___ Data supplied

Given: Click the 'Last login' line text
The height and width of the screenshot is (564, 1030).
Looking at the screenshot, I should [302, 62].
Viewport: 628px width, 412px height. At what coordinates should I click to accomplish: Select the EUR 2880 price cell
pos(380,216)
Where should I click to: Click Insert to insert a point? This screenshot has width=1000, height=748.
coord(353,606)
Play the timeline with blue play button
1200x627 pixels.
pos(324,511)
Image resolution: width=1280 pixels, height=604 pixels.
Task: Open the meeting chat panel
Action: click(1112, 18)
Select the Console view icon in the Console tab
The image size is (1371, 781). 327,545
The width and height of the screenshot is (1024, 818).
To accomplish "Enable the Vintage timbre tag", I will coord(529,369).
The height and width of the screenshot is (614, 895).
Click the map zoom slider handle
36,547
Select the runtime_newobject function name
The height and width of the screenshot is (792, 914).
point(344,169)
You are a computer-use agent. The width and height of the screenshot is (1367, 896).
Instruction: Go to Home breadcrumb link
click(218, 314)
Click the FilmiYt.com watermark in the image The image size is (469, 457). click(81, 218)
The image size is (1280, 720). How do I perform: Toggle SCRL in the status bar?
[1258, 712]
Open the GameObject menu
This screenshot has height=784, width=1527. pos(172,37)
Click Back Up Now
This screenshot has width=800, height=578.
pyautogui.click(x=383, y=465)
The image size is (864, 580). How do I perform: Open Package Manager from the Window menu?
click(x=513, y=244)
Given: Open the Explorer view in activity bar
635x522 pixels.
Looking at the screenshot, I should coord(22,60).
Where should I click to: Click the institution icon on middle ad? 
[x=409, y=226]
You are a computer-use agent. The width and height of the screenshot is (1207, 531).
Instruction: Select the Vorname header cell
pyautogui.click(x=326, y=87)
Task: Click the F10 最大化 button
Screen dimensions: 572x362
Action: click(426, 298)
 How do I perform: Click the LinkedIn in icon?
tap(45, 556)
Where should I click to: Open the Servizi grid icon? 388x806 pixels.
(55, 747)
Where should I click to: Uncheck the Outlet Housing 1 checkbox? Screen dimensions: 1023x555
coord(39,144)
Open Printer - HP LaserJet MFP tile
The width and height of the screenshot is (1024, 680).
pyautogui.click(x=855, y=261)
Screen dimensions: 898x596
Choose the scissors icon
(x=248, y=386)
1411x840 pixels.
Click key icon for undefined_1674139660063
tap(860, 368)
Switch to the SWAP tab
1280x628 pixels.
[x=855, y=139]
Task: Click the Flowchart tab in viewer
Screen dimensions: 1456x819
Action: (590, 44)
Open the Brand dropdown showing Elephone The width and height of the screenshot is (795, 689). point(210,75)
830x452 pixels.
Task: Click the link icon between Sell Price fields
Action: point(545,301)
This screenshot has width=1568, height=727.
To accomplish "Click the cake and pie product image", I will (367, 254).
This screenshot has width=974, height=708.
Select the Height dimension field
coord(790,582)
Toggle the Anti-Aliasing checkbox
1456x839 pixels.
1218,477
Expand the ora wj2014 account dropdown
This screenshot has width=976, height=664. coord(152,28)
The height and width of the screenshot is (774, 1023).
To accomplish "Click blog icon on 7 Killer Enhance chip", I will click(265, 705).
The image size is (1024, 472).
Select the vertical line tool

______

● Work order
Every entry should be retyped exactly as it appears.

● Exercise answer
Given: Click the 'Last login' line text
The height and width of the screenshot is (564, 1030).
Looking at the screenshot, I should [302, 62].
Viewport: 628px width, 412px height. At what coordinates should I click to accomplish: Select the EUR 2880 price cell
pos(380,216)
Where should I click to: Click Insert to insert a point? This screenshot has width=1000, height=748.
coord(353,606)
Play the timeline with blue play button
1200x627 pixels.
pos(324,511)
Image resolution: width=1280 pixels, height=604 pixels.
Task: Open the meeting chat panel
Action: click(1112, 18)
Select the Console view icon in the Console tab
The image size is (1371, 781). 327,545
The width and height of the screenshot is (1024, 818).
To accomplish "Enable the Vintage timbre tag", I will coord(529,369).
The height and width of the screenshot is (614, 895).
Click the map zoom slider handle
36,547
Select the runtime_newobject function name
The height and width of the screenshot is (792, 914).
point(344,169)
You are a computer-use agent. The width and height of the screenshot is (1367, 896).
Instruction: Go to Home breadcrumb link
click(218, 314)
Click the FilmiYt.com watermark in the image The image size is (469, 457). click(81, 218)
The image size is (1280, 720). How do I perform: Toggle SCRL in the status bar?
[1258, 712]
Open the GameObject menu
This screenshot has height=784, width=1527. pos(172,37)
Click Back Up Now
This screenshot has width=800, height=578.
pyautogui.click(x=383, y=465)
The image size is (864, 580). How do I perform: Open Package Manager from the Window menu?
click(x=513, y=244)
Given: Open the Explorer view in activity bar
635x522 pixels.
Looking at the screenshot, I should coord(22,60).
Where should I click to: Click the institution icon on middle ad? 
[x=409, y=226]
You are a computer-use agent. The width and height of the screenshot is (1207, 531).
Instruction: Select the Vorname header cell
pyautogui.click(x=326, y=87)
Task: Click the F10 最大化 button
Screen dimensions: 572x362
Action: click(426, 298)
 How do I perform: Click the LinkedIn in icon?
tap(45, 556)
Where should I click to: Open the Servizi grid icon? 388x806 pixels.
(55, 747)
Where should I click to: Uncheck the Outlet Housing 1 checkbox? Screen dimensions: 1023x555
coord(39,144)
Open Printer - HP LaserJet MFP tile
The width and height of the screenshot is (1024, 680).
pyautogui.click(x=855, y=261)
Screen dimensions: 898x596
Choose the scissors icon
(x=248, y=386)
1411x840 pixels.
Click key icon for undefined_1674139660063
tap(860, 368)
Switch to the SWAP tab
1280x628 pixels.
[x=855, y=139]
Task: Click the Flowchart tab in viewer
Screen dimensions: 1456x819
Action: (590, 44)
Open the Brand dropdown showing Elephone The width and height of the screenshot is (795, 689). point(210,75)
830x452 pixels.
Task: Click the link icon between Sell Price fields
Action: point(545,301)
This screenshot has width=1568, height=727.
To accomplish "Click the cake and pie product image", I will (367, 254).
This screenshot has width=974, height=708.
Select the Height dimension field
coord(790,582)
Toggle the Anti-Aliasing checkbox
1456x839 pixels.
1218,477
Expand the ora wj2014 account dropdown
This screenshot has width=976, height=664. coord(152,28)
The height and width of the screenshot is (774, 1023).
To accomplish "Click blog icon on 7 Killer Enhance chip", I will click(265, 705).
The image size is (1024, 472).
Select the vertical line tool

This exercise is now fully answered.